◆ DIRECTION: Turn the records from the line with "has height=1033, width=850." through the line with "text 'Date Added'" into a numbered list, skipping any blank lines.

[Entries on target coordinates]
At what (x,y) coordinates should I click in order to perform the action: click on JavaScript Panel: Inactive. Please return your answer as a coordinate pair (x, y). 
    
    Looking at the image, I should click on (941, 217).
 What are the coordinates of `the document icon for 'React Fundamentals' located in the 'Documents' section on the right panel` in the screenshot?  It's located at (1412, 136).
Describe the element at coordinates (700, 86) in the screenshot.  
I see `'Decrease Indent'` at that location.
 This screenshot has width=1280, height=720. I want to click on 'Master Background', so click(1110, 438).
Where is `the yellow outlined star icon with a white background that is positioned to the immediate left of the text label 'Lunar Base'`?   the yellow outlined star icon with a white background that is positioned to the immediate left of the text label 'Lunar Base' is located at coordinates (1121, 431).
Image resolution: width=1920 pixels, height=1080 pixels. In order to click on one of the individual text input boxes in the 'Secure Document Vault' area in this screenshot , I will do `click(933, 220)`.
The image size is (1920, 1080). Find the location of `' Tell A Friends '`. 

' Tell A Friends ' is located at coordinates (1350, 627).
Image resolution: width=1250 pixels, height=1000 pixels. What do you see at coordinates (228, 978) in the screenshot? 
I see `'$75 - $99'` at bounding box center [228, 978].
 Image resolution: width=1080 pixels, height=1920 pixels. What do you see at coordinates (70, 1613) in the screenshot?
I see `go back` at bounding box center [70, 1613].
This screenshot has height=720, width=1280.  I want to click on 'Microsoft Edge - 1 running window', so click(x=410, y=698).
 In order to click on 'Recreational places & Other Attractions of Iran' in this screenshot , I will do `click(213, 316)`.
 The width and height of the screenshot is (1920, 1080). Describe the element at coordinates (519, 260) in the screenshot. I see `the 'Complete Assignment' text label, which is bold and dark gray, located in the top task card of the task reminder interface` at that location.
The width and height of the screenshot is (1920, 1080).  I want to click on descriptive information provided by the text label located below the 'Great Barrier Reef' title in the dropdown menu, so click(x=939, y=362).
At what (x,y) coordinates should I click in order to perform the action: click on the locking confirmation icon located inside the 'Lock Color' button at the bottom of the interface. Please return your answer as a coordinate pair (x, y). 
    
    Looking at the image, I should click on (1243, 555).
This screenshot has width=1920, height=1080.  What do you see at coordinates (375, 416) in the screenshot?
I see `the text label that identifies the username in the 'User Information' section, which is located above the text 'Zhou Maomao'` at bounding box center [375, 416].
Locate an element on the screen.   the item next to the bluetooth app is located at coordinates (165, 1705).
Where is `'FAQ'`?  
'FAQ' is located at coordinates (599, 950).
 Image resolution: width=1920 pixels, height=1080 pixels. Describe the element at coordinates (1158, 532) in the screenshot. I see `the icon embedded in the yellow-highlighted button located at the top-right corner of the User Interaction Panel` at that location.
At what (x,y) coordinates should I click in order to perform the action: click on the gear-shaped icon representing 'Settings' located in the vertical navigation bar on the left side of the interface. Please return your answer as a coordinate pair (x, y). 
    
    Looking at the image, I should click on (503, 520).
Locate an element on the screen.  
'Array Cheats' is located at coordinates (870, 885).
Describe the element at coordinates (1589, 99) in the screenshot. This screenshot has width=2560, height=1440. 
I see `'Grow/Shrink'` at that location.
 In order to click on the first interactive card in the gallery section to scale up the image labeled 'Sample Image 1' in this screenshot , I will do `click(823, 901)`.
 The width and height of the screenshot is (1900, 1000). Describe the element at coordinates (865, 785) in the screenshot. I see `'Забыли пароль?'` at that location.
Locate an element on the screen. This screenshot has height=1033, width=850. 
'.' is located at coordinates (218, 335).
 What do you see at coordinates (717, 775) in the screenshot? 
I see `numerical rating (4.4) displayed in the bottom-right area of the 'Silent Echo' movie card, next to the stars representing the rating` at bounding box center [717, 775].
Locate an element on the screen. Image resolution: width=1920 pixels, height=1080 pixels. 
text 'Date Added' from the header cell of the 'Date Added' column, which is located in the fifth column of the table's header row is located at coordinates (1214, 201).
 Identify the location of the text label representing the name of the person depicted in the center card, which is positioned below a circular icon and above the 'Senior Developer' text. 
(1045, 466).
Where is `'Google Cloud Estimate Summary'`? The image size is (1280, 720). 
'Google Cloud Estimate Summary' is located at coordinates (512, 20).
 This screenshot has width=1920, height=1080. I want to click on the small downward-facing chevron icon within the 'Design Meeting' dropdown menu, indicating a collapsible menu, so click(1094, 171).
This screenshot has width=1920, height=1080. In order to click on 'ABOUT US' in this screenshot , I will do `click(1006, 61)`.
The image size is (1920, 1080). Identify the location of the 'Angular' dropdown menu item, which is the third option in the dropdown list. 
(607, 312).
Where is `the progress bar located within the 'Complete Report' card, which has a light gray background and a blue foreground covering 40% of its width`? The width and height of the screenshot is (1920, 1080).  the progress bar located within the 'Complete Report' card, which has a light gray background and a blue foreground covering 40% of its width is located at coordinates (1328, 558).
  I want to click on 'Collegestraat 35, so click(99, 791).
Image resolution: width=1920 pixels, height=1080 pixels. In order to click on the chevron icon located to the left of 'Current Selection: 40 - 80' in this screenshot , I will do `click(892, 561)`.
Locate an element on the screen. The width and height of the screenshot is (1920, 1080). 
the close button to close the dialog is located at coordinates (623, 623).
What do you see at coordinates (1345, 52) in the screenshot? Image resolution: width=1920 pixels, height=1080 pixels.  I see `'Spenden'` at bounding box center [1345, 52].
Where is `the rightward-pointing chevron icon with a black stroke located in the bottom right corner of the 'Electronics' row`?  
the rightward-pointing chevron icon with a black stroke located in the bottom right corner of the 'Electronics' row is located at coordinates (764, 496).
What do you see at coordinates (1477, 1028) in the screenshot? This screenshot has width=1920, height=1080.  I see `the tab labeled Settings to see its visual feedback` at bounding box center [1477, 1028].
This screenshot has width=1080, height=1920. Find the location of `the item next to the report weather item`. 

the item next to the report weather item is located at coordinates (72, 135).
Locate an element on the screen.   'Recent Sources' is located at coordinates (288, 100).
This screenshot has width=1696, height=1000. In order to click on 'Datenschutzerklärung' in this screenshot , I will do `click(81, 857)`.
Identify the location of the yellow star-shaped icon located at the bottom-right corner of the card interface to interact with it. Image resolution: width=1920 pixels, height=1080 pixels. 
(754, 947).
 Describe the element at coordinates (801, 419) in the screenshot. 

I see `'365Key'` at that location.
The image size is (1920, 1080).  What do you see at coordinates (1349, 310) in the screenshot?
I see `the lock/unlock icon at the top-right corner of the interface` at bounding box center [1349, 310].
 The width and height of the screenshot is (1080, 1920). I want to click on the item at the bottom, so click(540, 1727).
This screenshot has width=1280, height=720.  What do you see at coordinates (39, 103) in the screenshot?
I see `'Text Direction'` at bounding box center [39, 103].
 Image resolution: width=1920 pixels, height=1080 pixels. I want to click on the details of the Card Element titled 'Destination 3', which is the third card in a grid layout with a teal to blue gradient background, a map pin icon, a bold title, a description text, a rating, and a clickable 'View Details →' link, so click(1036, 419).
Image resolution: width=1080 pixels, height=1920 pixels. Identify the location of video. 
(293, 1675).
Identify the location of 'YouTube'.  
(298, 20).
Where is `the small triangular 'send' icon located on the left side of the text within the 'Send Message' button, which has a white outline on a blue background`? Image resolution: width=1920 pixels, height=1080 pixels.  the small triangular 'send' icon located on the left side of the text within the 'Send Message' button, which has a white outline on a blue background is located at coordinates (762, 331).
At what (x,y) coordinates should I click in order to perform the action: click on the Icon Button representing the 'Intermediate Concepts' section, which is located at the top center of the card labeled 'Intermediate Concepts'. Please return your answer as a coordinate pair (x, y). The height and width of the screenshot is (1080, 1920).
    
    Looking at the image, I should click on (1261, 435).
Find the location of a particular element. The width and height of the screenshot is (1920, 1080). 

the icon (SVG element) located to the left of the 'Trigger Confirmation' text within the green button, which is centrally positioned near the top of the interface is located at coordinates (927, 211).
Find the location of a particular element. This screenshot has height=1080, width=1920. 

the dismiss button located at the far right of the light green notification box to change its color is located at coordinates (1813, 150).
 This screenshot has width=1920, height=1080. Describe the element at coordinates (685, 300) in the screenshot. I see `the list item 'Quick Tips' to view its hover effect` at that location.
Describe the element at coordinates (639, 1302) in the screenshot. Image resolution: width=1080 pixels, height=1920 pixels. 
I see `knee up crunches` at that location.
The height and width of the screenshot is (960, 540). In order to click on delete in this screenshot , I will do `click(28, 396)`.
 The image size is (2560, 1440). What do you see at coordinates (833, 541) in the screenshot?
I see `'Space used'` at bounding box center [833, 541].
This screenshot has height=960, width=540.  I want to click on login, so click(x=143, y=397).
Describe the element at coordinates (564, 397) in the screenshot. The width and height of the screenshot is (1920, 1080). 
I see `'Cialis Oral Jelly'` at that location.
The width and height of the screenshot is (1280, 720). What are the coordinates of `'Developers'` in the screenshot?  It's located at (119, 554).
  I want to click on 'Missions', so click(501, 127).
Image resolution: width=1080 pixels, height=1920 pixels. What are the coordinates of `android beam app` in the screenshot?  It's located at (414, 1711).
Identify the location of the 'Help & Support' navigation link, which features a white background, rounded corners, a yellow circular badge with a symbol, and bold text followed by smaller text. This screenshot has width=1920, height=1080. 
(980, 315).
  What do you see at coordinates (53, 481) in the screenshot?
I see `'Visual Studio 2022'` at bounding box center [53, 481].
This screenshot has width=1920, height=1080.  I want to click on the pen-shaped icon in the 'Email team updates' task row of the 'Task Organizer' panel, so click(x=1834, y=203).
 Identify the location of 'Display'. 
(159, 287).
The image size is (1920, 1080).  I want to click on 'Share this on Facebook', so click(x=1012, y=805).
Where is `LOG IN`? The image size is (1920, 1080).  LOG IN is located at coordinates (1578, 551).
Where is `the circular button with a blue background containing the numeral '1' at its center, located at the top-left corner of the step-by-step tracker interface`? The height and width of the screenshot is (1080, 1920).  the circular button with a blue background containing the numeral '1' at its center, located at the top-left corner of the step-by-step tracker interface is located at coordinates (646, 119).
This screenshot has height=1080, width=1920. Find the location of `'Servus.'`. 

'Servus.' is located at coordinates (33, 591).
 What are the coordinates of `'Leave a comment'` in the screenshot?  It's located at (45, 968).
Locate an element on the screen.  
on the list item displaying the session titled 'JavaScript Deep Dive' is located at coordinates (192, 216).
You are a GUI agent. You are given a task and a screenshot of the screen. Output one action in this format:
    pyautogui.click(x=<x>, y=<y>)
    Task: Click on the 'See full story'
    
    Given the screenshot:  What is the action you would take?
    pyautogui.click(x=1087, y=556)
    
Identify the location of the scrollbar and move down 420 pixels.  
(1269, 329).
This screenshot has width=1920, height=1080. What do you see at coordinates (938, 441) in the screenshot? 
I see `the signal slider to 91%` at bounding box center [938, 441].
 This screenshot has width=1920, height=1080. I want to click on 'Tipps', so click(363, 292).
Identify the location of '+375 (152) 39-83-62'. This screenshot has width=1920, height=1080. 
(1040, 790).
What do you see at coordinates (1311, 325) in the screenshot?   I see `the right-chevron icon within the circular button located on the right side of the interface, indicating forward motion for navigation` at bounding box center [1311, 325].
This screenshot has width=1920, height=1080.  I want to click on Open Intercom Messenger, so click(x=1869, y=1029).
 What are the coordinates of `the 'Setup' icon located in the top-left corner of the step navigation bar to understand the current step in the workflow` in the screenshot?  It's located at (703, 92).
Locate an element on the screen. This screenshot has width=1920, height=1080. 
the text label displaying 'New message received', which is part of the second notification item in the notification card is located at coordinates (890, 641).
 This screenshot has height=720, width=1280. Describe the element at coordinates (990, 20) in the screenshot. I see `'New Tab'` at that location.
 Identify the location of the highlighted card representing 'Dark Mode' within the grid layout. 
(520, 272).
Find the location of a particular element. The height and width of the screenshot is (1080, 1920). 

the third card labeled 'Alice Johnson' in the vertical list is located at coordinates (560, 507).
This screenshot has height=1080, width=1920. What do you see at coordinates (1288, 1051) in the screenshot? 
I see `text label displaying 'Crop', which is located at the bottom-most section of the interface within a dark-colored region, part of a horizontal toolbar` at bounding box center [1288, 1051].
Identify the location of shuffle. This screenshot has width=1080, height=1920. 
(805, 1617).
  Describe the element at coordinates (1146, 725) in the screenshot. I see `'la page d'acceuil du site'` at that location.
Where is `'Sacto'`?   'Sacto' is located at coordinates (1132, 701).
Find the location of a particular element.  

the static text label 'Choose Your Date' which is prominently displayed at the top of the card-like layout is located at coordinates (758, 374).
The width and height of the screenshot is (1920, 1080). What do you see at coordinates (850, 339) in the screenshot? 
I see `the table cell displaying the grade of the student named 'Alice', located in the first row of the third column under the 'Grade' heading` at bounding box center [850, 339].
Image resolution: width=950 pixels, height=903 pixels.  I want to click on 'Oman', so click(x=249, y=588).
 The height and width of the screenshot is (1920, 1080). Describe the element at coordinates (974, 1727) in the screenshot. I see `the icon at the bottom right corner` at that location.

◆ SOLVED PROBLEM:
1. Locate an element on the screen. This screenshot has height=1033, width=850. 
2. '.' is located at coordinates (218, 335).
3.  What do you see at coordinates (717, 775) in the screenshot? 
4. I see `numerical rating (4.4) displayed in the bottom-right area of the 'Silent Echo' movie card, next to the stars representing the rating` at bounding box center [717, 775].
5. Locate an element on the screen. Image resolution: width=1920 pixels, height=1080 pixels. 
6. text 'Date Added' from the header cell of the 'Date Added' column, which is located in the fifth column of the table's header row is located at coordinates (1214, 201).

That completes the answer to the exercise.